While there is 100% pure ceramic cookware out there which I guess is an acquired taste I’d personally stay far away from it, but most ceramic cookware is made of steel or aluminum with a ceramic coating. Ceramic coatings are pretty much completely non-stick which makes them great for dieters. This Blue Diamond Triple Steel 11 Inch Pan doesn’t just have an awesome color, it’s much stronger and much more durable than most ceramic coating out there. Because ceramic pans are amazing for things like eggs, having a set of different sizes has massive benefits. That’s why if you like making omelets of varying sizes and enjoy dark, sleek cookware, look into this GreenPan Midnight Ceramic Frying Pan Set.
- Non Reactive
- Heats slowly
- Is almost always nonstick
- It chips easily
- Can’t use high heat cooking methods
- Scratched by metal utensils
- Casseroles, pies, & gratins
There’s a lot of unfair stigmas that go along with non-stick frying pans such as that they’re toxic, which they by no means are for a number of reasons. Most obvious is that non-stick pans are not intended for incredibly high-temperature cooking to avoid thermolysis or Thermal decomposition.
They also scratch easily so metal utensils are a no-go as are any harsh scouring pads. A lot of health-conscious people like non-stick pans because it allows them to cook using less fat. How fast or efficiently they conduct ultimately depends on the material used. Remember nonstick is just a coating so the actual pan can be made from aluminum, iron, or steel. There are a lot of different non-stick coatings.

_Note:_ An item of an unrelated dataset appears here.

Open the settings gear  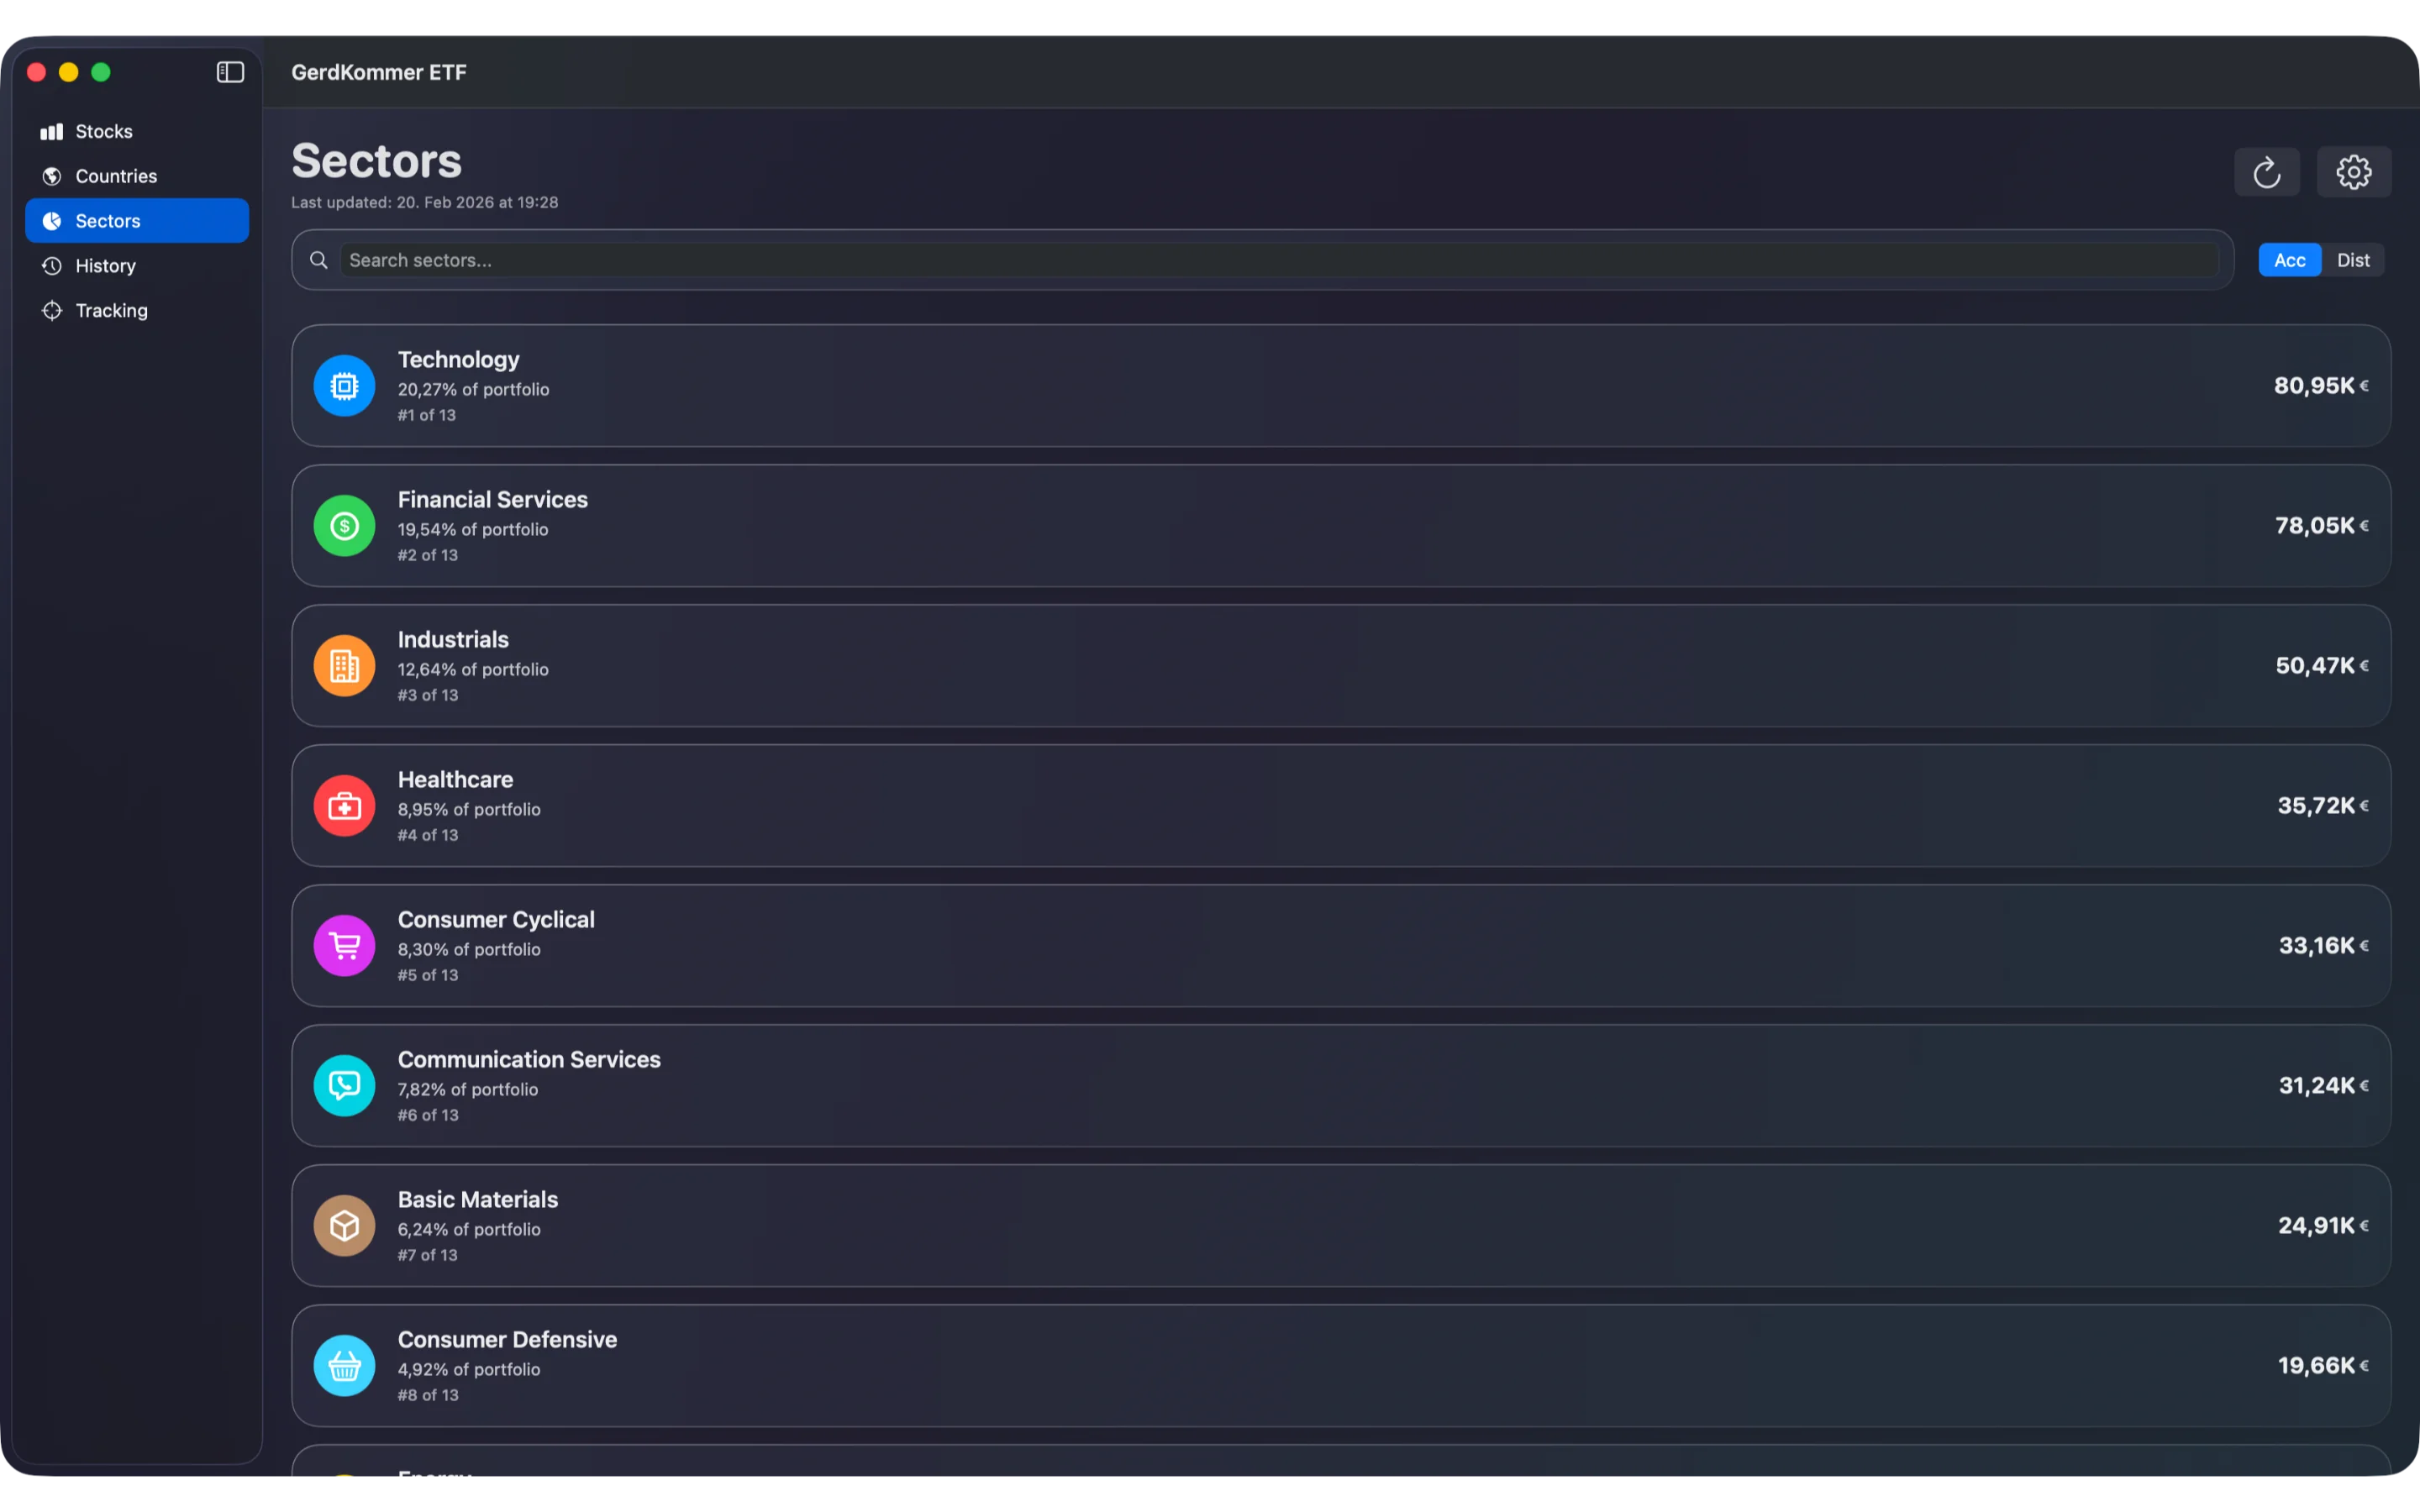pos(2353,171)
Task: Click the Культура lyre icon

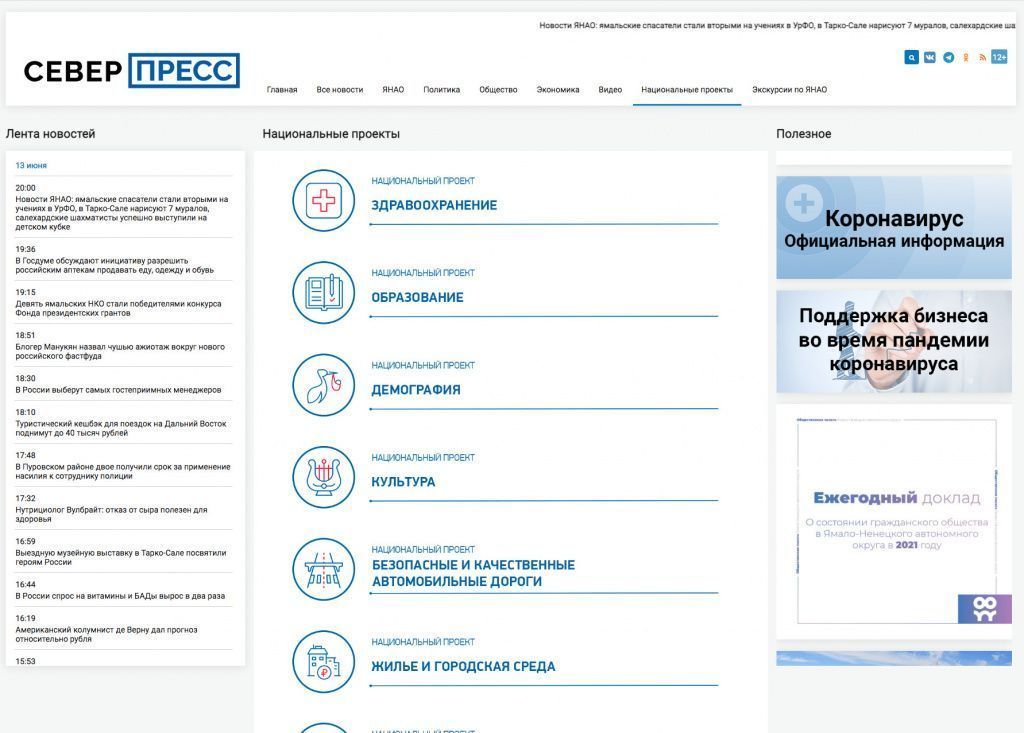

Looking for a nonstick frying pan? Personally, I recommend this Ninja Foodi 28cm Frying Pan even if it does come with a stiff price tag, it’s got a tough coating. If you’re looking for something a little cheaper and ‘safer’, I like this 8 Inch Nonstick Triple Steel Frying Pan.
- Lets you cook with less fat
- Foods like flaky fish or eggs won’t break in the pan as easily
- There are a lot of tough nonstick coatings to choose from
- Plastic or woods utensils are a necessity
- Can’t withstand high heat
- They don’t last as long as cast iron or stainless steel
- Delicate or sticky foods like eggs, pancakes, or delicate fish
- Stovetop use, most aren’t suitable for oven cooking although some are.
The thickness of a pan is an important factor of 5-star cooking. While it takes a little longer for them to heat, and they’re slightly heavier making it harder to toss, they ultimately conduct heat much more evenly and efficiently. The average thickness of the bottom of a frying pan ranges from 35mm to 50mm.
There’s one big deciding factor that comes into play when considering the handle is oven safety. It’s incredibly convenient to have frying pans that can go straight from stovetop to oven and frankly it’s the only kind I own. The only downside is that they cause a slight safety hazard when you grab a hot, seemingly unsuspecting handle in a moment of inattention (it’s happened to me on a number of occasions.
Another factor is comfort, and it’s definitely no one that should be passed over. A comfortable grip on a frying pan is important for efficient use and safety.